Work instruction: Start with the line that holds "This screenshot has width=401, height=299.". Please copy it and each remaining line below exactly, leaving pictures out.

Records to use:
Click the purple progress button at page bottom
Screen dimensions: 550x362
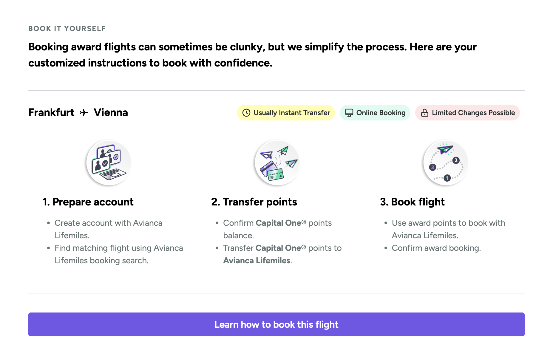(276, 324)
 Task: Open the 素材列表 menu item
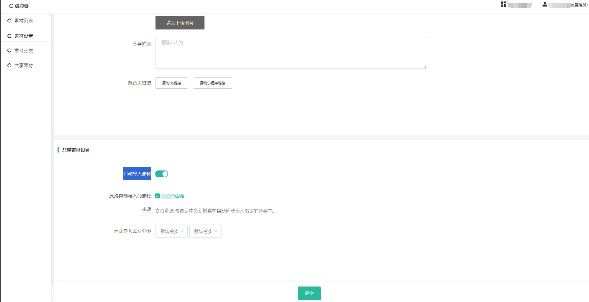[x=24, y=20]
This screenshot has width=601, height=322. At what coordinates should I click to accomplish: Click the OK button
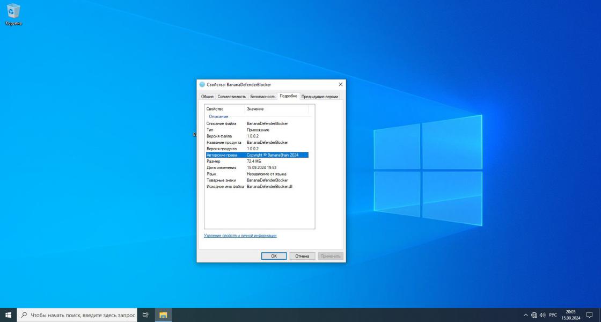click(x=274, y=256)
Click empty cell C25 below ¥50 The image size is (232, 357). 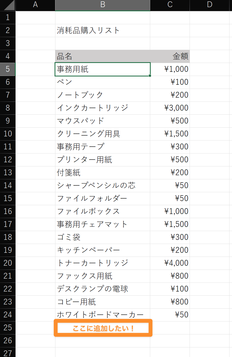point(170,328)
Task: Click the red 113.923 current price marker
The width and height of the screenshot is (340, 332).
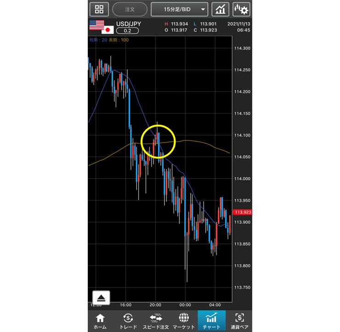Action: (242, 212)
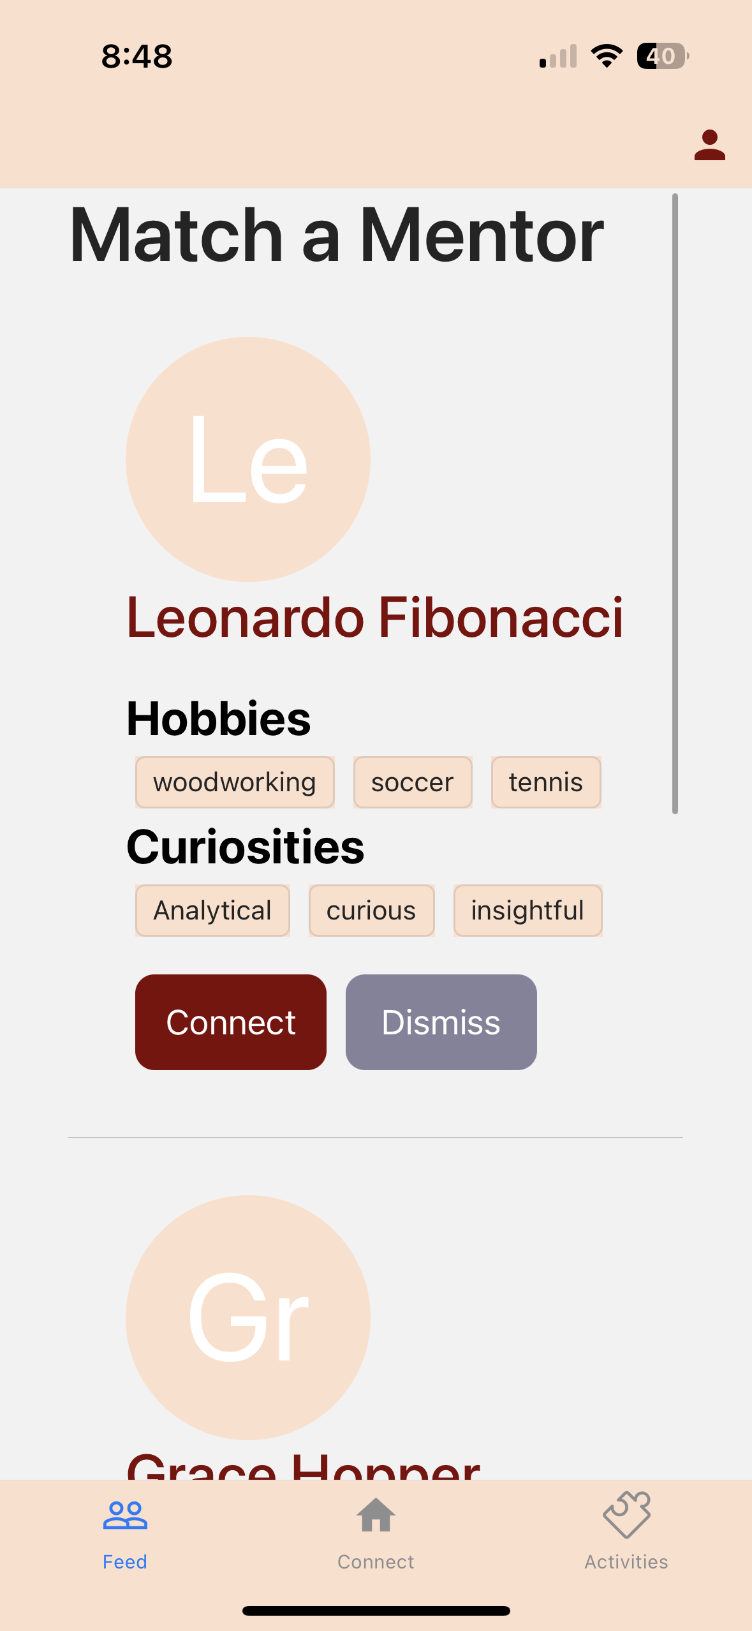Screen dimensions: 752x1631
Task: Connect with Leonardo Fibonacci
Action: pyautogui.click(x=231, y=1022)
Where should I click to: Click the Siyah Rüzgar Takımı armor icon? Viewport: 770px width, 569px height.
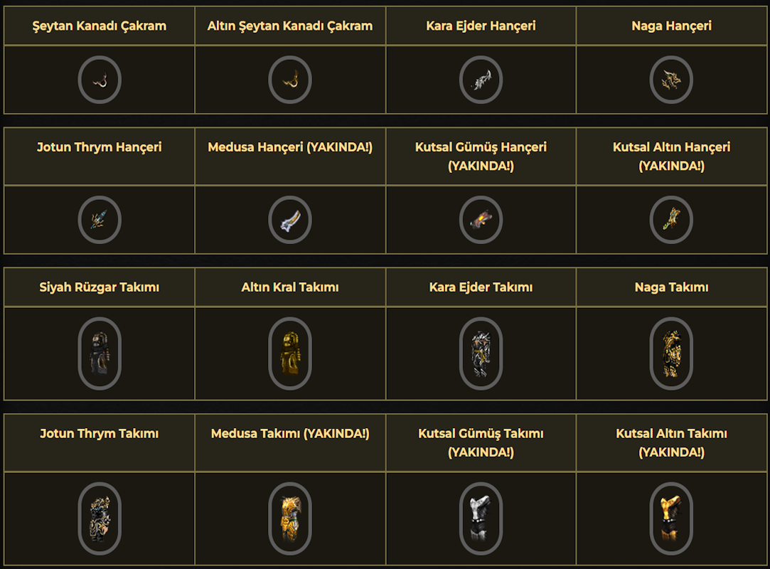coord(100,353)
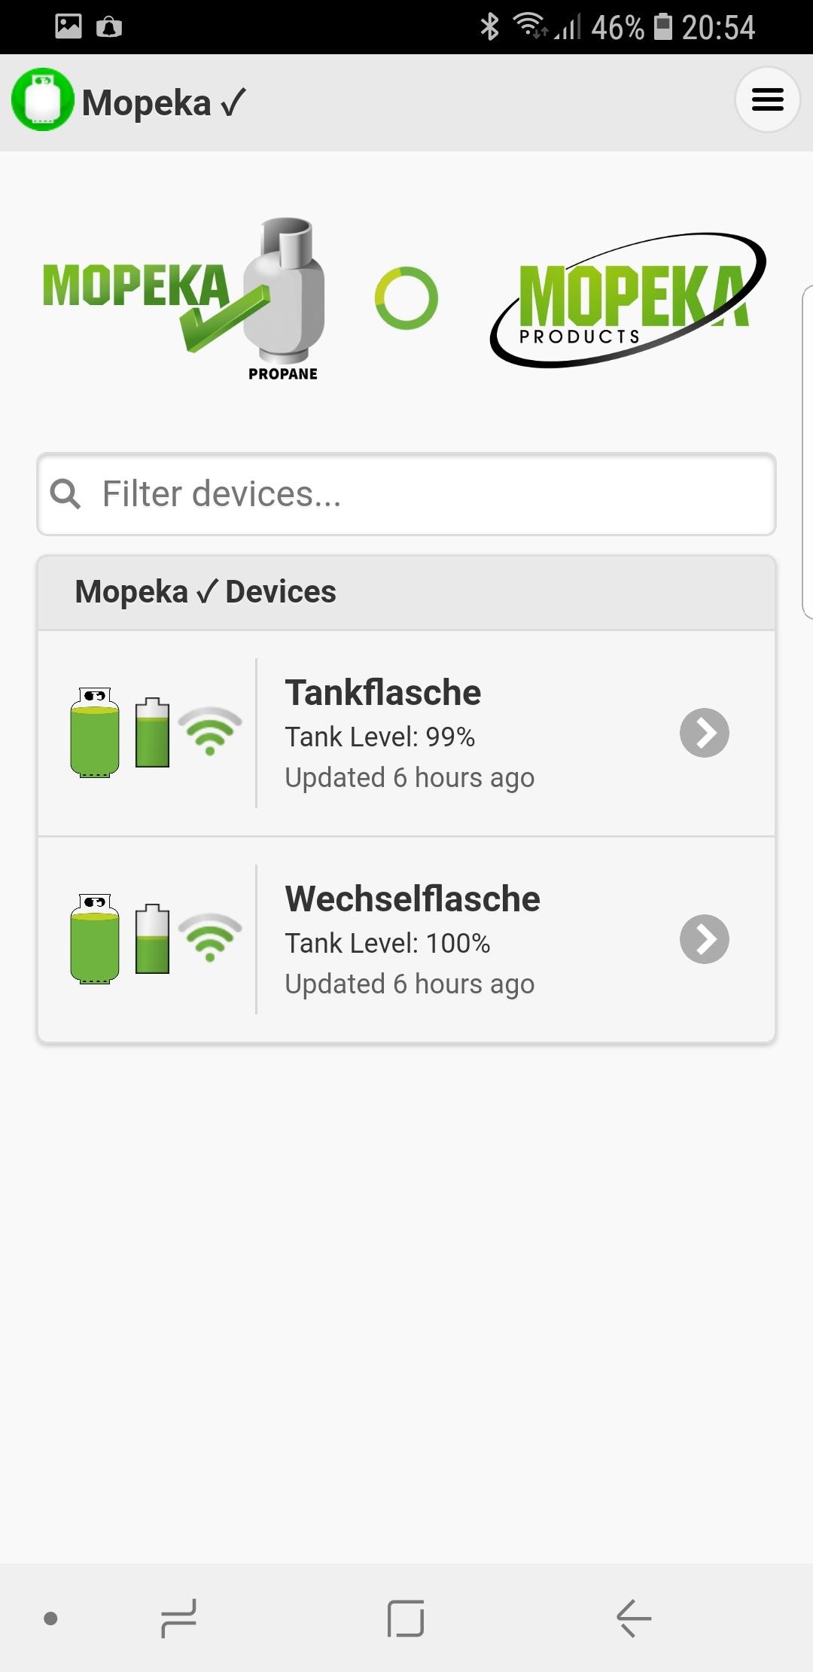Tap the Wechselflasche sensor battery icon

click(152, 939)
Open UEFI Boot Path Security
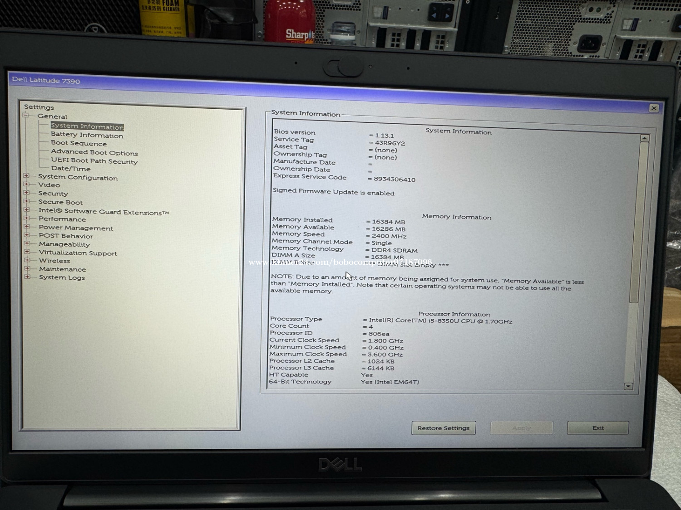Screen dimensions: 681x510 [x=94, y=161]
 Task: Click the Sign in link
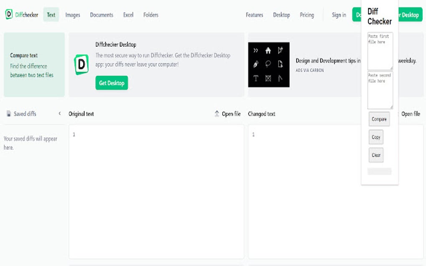click(x=338, y=15)
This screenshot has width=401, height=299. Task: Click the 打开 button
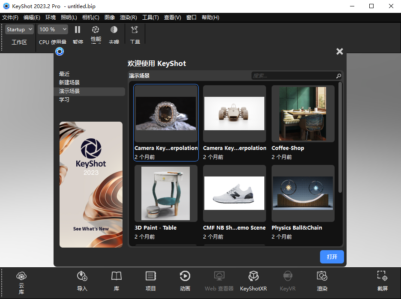332,257
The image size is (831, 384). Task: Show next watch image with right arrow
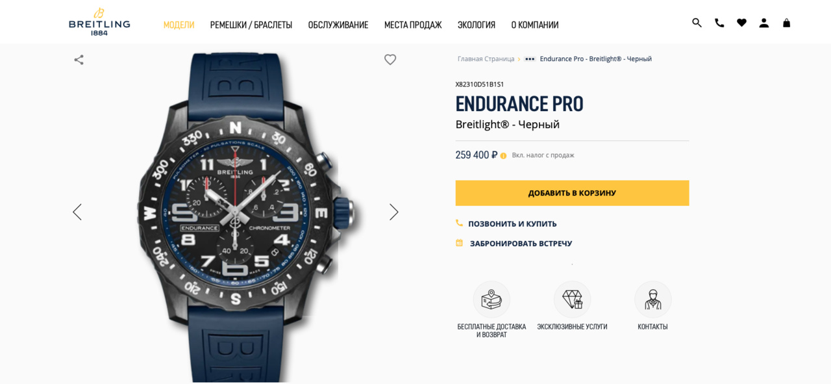coord(393,212)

Result of the exercise:
This screenshot has width=401, height=299. Task: Click the 打开 button
332,257
The image size is (831, 384). Task: Show next watch image with right arrow
coord(393,212)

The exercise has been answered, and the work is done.